■ **EXERCISE DIRECTIONS**: Turn everything from the line containing "Task: Click the blue 开始 button" down to the end of the rows into a JSON list of strings, one string per line, with blank lines omitted. Leave the pictures out of the list.

■ **GIVEN RECORDS**:
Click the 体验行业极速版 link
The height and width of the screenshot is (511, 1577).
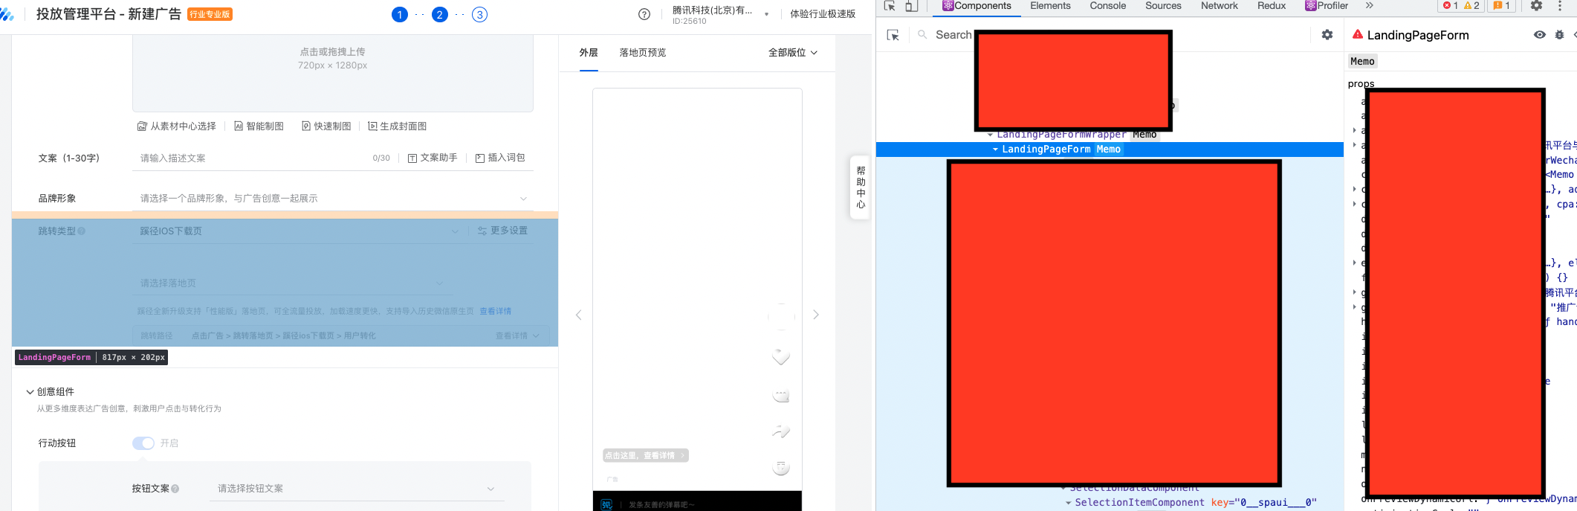822,14
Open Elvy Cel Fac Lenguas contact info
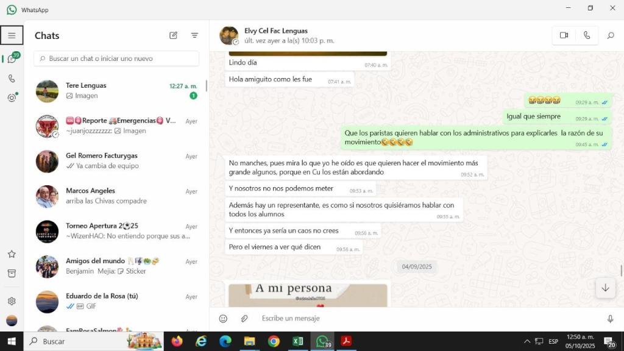Image resolution: width=624 pixels, height=351 pixels. (276, 31)
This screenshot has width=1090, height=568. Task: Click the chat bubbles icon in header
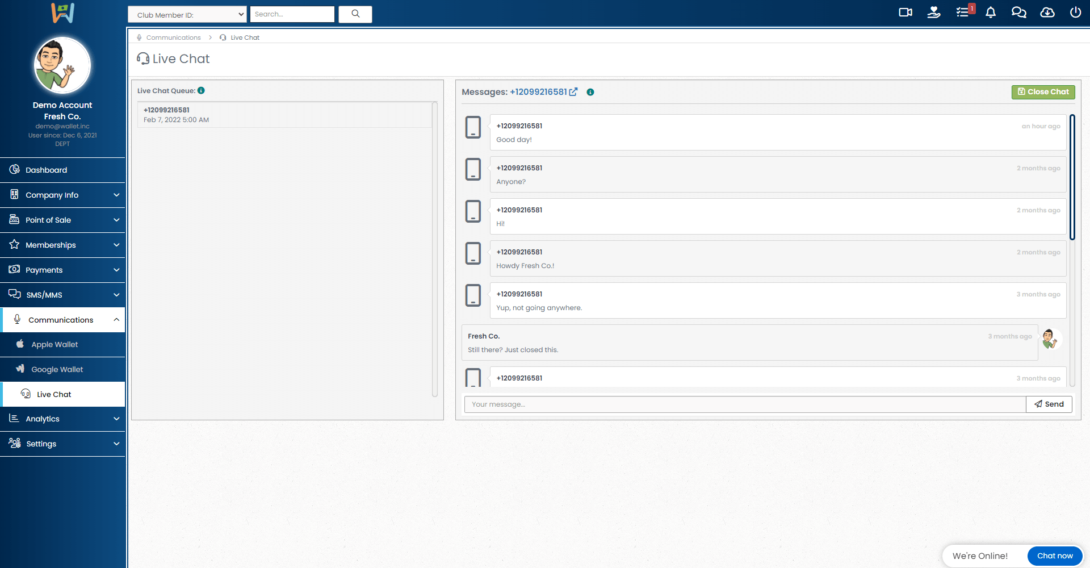point(1019,12)
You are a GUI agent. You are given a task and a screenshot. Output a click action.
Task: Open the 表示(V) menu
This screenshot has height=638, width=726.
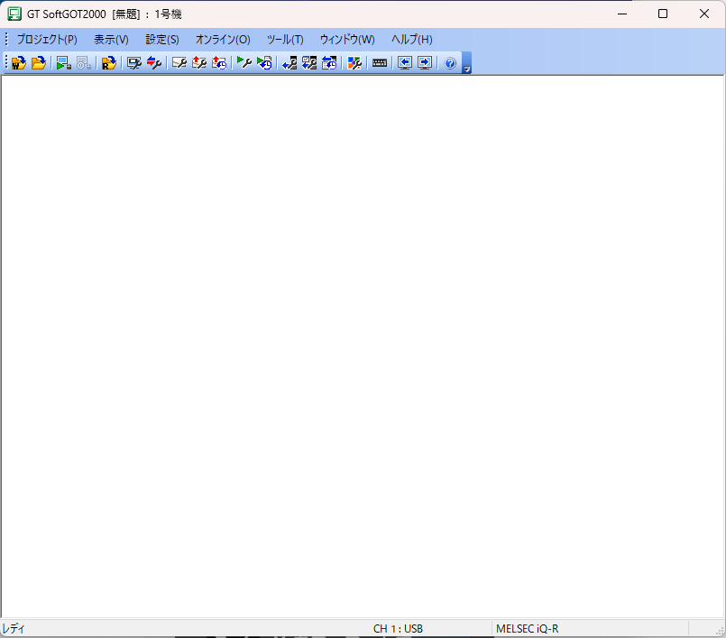pyautogui.click(x=111, y=40)
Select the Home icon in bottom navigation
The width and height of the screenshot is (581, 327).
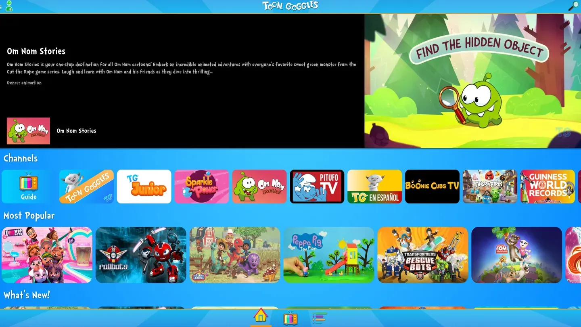[x=260, y=318]
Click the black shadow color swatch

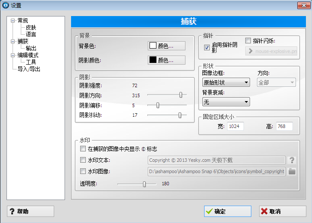[153, 60]
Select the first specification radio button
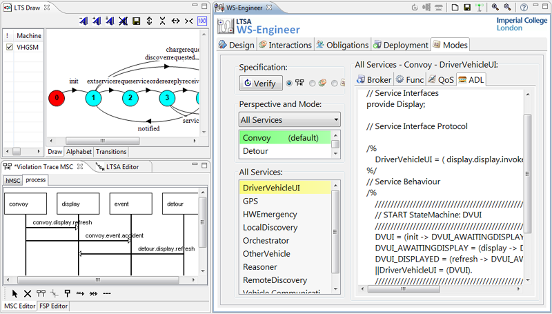Image resolution: width=552 pixels, height=314 pixels. pyautogui.click(x=290, y=84)
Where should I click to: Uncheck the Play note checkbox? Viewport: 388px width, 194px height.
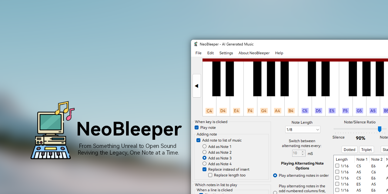(x=196, y=128)
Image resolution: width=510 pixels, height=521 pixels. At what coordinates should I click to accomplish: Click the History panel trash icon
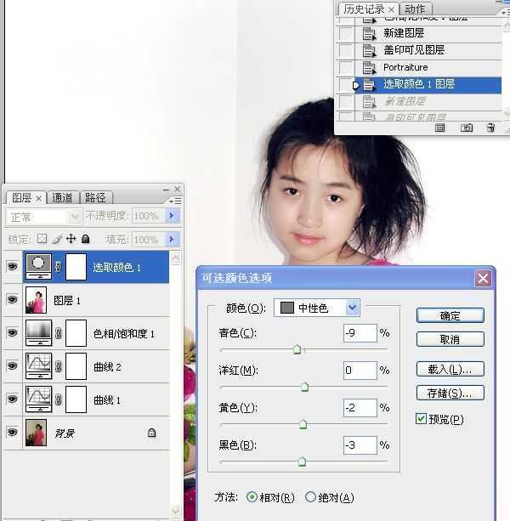[x=490, y=127]
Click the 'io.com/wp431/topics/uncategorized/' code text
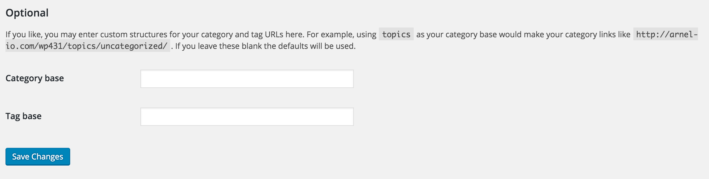Viewport: 709px width, 179px height. click(x=87, y=46)
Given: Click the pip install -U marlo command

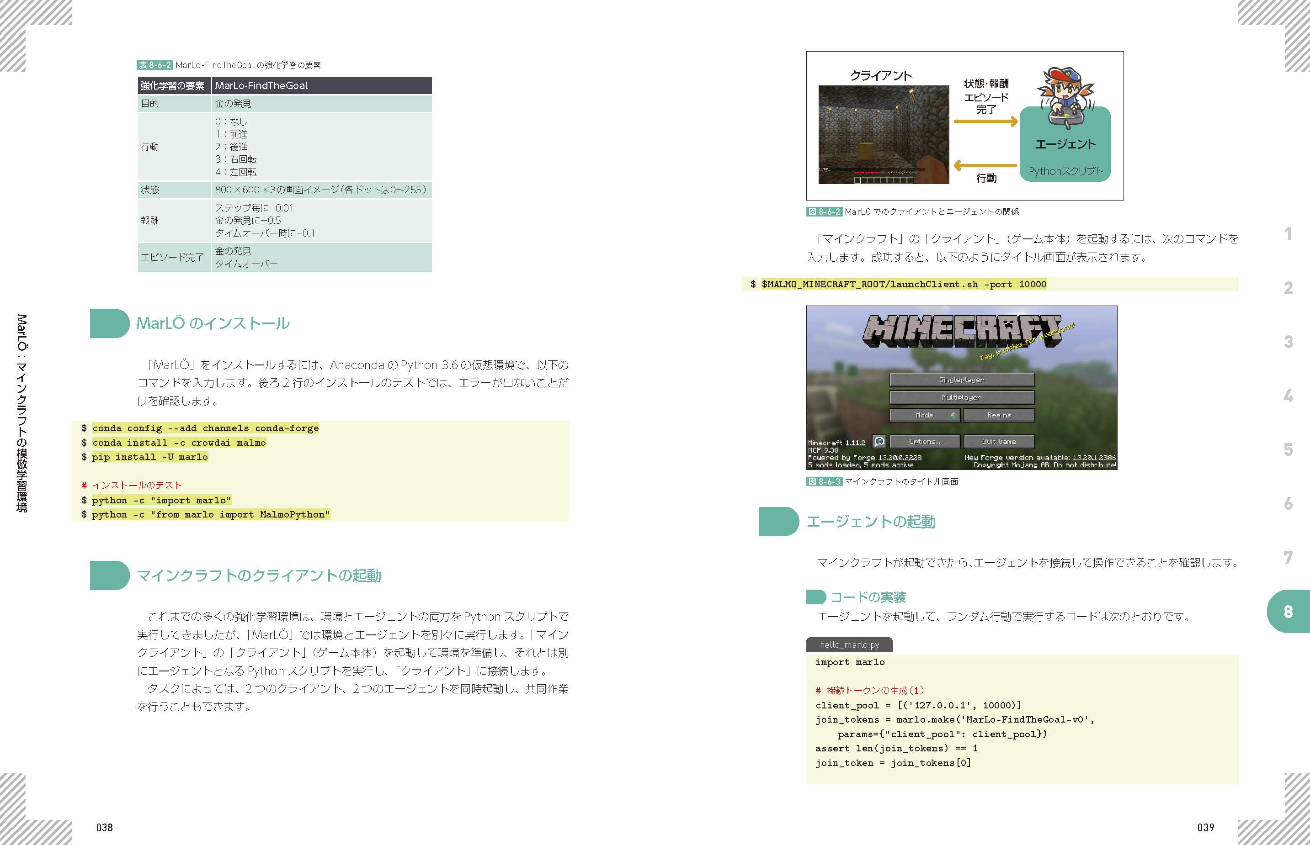Looking at the screenshot, I should click(150, 457).
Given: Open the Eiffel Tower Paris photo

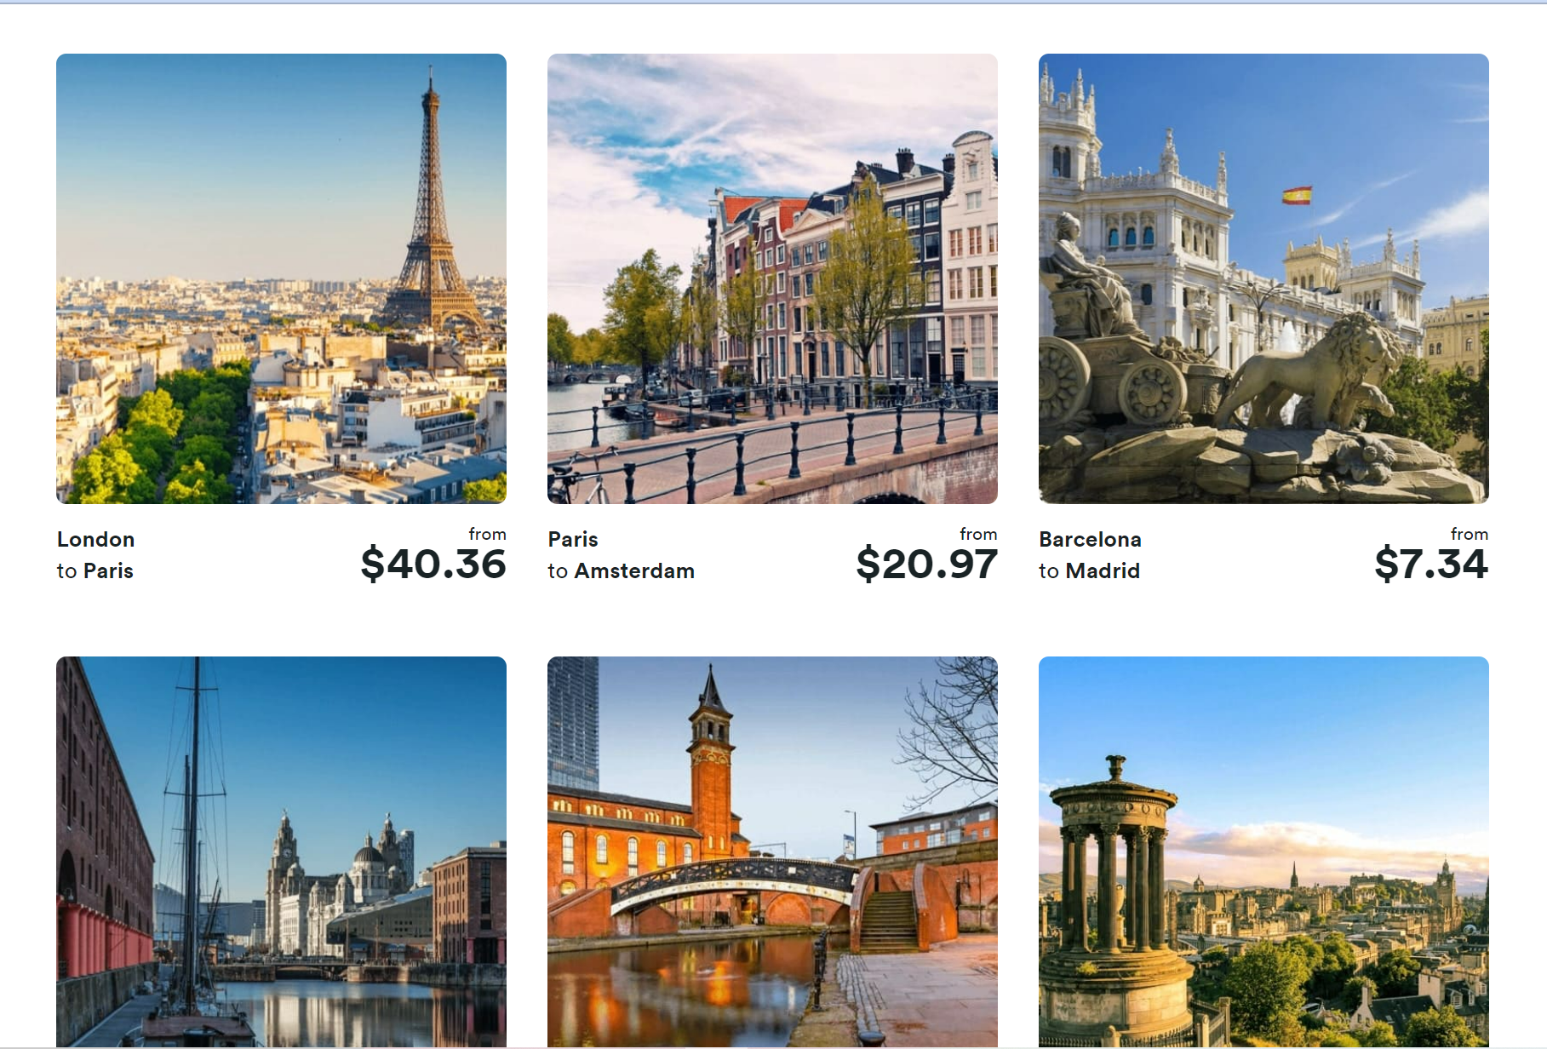Looking at the screenshot, I should [281, 278].
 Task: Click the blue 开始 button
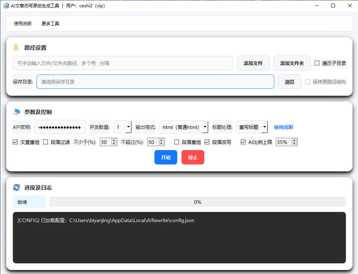tap(165, 157)
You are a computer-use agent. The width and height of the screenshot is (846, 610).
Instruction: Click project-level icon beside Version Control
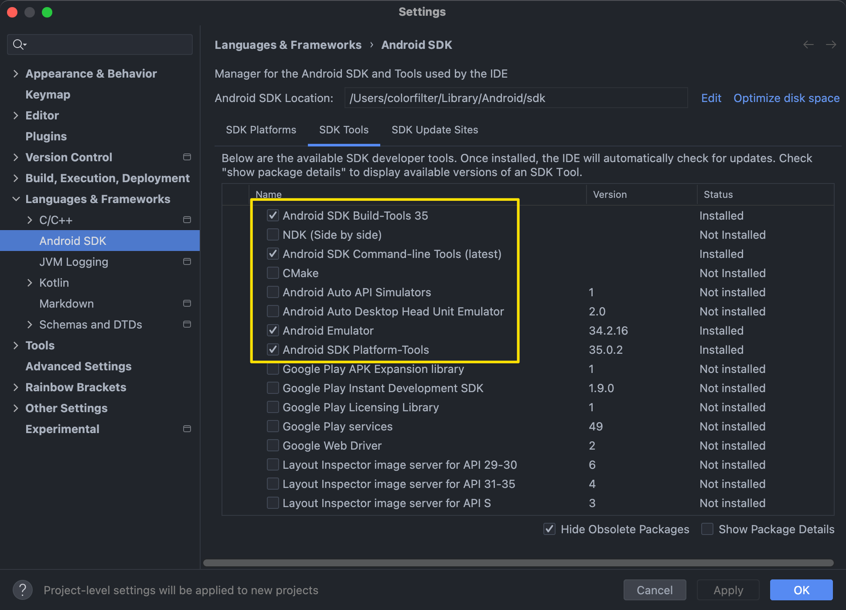[x=187, y=157]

■ **CORRECT OUTPUT**:
[
  " Task: Click the blue 开始 button",
  "tap(165, 157)",
  "You are a computer-use agent. The width and height of the screenshot is (846, 610).",
  "Instruction: Click project-level icon beside Version Control",
  "[x=187, y=157]"
]